Turn everything from the line containing "At what coordinates" down to the line containing "pyautogui.click(x=1337, y=310)" into a numbered list, with both lines included and blank lines dropped. Leave the pictures out.

## Provided material:

____________________

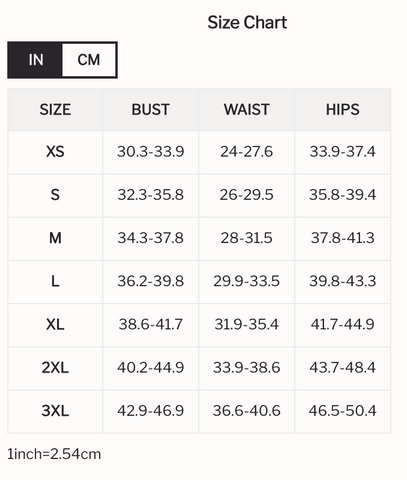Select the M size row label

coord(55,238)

____________________

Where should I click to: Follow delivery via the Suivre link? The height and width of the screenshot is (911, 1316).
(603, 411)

____________________

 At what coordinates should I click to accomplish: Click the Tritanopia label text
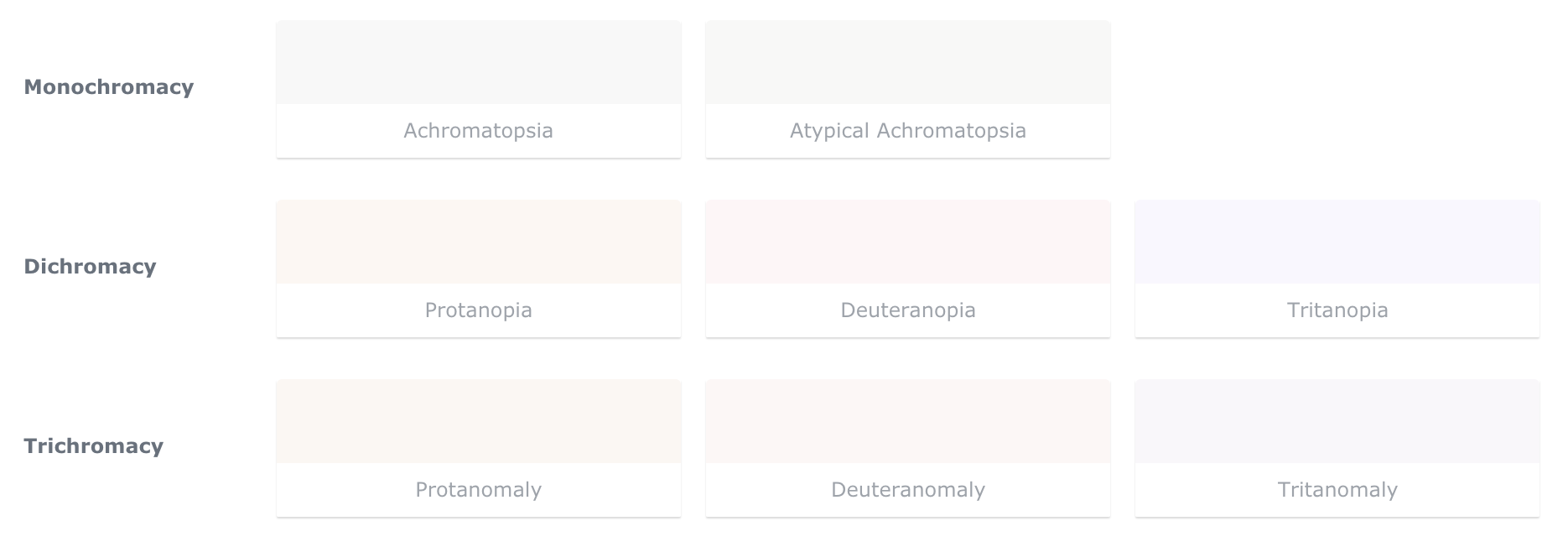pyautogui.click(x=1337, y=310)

____________________

## Written response:
1.  At what coordinates should I click to accomplish: Click the Tritanopia label text
2. pyautogui.click(x=1337, y=310)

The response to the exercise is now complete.